We still believe, however, that our findings will make a significant contribution to a debate that has thus far been conducted mostly at the theoretical level. While the questions associated to constitutional review have a conceptual dimension that theoretical debates are well placed to address, it also has an empirical dimension. Despite the limitations inherent in all empirical research like ours, we hope that the evidence-based input that we provide in this article will be helpful to our understanding of how to design more resilient constitutional courts, that are well equipped to protect constitutional democracy.
Supplementary material
The supplementary material for this article can be found at https://doi.org/10.1017/S1755773925100180.

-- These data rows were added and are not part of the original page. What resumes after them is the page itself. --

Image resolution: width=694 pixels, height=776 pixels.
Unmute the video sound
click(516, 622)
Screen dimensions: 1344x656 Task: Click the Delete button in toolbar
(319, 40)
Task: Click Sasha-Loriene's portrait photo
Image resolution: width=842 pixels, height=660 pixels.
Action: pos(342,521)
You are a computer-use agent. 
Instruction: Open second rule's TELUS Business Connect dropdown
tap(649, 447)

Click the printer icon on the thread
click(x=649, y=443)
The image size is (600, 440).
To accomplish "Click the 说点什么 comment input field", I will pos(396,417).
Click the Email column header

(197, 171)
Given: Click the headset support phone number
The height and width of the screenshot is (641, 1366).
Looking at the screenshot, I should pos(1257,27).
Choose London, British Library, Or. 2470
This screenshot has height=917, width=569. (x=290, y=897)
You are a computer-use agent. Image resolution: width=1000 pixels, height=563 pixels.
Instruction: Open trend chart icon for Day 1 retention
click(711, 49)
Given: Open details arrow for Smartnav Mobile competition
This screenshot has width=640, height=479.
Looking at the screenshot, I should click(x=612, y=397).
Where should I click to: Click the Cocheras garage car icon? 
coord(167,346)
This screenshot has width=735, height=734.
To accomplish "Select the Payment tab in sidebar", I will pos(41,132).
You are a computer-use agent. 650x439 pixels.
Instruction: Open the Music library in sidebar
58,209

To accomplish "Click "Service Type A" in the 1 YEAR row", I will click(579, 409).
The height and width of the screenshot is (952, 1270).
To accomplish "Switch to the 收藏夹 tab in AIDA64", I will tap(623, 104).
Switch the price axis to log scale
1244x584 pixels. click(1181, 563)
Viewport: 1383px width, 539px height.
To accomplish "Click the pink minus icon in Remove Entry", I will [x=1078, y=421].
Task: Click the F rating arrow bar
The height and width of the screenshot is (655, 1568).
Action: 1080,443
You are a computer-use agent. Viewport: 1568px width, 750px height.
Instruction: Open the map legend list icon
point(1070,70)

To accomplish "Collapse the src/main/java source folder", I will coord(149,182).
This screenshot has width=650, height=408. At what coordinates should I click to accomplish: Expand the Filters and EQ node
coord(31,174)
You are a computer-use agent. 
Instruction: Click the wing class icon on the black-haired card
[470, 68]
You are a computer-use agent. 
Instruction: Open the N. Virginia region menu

Data availability statement
The data used to carry out this research is freely available at the website of the Spanish Centro de Investigaciones Sociológicas (CIS), study 2861, and can be downloaded here: https://www.cis.es/es/web/cis/detalle-ficha-estudio?origen=estudio&idEstudio=10804&idPregunta=508103&idVariable=441586
Ethics approval
This research received ethics approval by the research services of the University of Sheffield, where one of the authors of the paper is based (Application 058987). The research uses data from an anonymous survey of the Spanish ‘Centro de Investigaciones Sociológicas’ (CIS). The data available was collected by CIS according to the Spanish legislation, anonymized and made publicly available for purposes of secondary research.